Can I get relief if we missed the 8023 deadline?
Sometimes, but it is not automatic. Relief under Treas. Reg. 301.9100 requires a private letter ruling, proof that you acted reasonably and in good faith, and that granting relief would not prejudice the government. Build calendars to avoid needing this.
Do I mail Form 8883 separately to Ogden?
No. The instructions say to attach Form 8883 to the relevant return. Do not mail it separately to the address used for comments, and do not send it to the Ogden address that appears in the 8023 instructions.
Does the IRS match Form 8023 and Form 8883?
Yes, the service has used programs that match elections and allocations, and it has highlighted taxable asset transactions for buyer and seller consistency.

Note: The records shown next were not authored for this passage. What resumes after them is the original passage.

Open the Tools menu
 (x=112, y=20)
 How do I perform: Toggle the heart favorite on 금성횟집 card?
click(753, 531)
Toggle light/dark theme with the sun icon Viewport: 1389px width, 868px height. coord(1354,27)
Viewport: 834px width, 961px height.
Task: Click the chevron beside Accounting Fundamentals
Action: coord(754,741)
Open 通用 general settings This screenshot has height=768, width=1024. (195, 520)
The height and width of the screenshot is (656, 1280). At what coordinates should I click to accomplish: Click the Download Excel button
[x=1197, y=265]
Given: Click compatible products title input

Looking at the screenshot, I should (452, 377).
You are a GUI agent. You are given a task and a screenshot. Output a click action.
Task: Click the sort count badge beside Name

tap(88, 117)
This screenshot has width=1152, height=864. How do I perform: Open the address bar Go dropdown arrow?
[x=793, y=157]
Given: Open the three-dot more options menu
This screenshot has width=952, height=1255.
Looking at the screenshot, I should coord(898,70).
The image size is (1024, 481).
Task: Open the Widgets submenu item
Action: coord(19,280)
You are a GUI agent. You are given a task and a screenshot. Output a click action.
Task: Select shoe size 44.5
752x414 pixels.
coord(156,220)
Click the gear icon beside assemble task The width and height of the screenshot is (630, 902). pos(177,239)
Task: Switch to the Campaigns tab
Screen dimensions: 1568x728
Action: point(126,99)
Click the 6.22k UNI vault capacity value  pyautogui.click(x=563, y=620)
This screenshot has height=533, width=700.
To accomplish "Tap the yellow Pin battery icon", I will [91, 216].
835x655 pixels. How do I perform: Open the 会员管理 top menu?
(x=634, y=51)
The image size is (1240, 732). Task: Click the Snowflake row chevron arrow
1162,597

Keep shareholder details complete on Form 8023 and keep allocations consistent with the other party’s reporting.
Final Checks Before You File
- Reconcile totals, ADSP and AGUB, to the penny.
- Confirm class assignments and FMVs, then lock the schedules.
- Verify the correct attachment points, old target, new target, or Form 5471 copies.
- Export depreciation and amortization schedules that tie to the final allocation.
- Save e‑file acknowledgments or mailing proof with your workpapers.
Clean workpapers, consistent attachments, and saved proof are what protect you if LB&I knocks.
Conclusion
You now have a practical playbook for Form 8883 that fits busy season reality. Section 338 elections open the door. Form 8883 is how you walk through it, with defendable basis and deductions. Keep the election on time, give yourself valuation evidence that stands up, attach the form correctly, and respond quickly if the IRS asks who filed what and where. That is the formula for peace of mind when the review queue gets loud.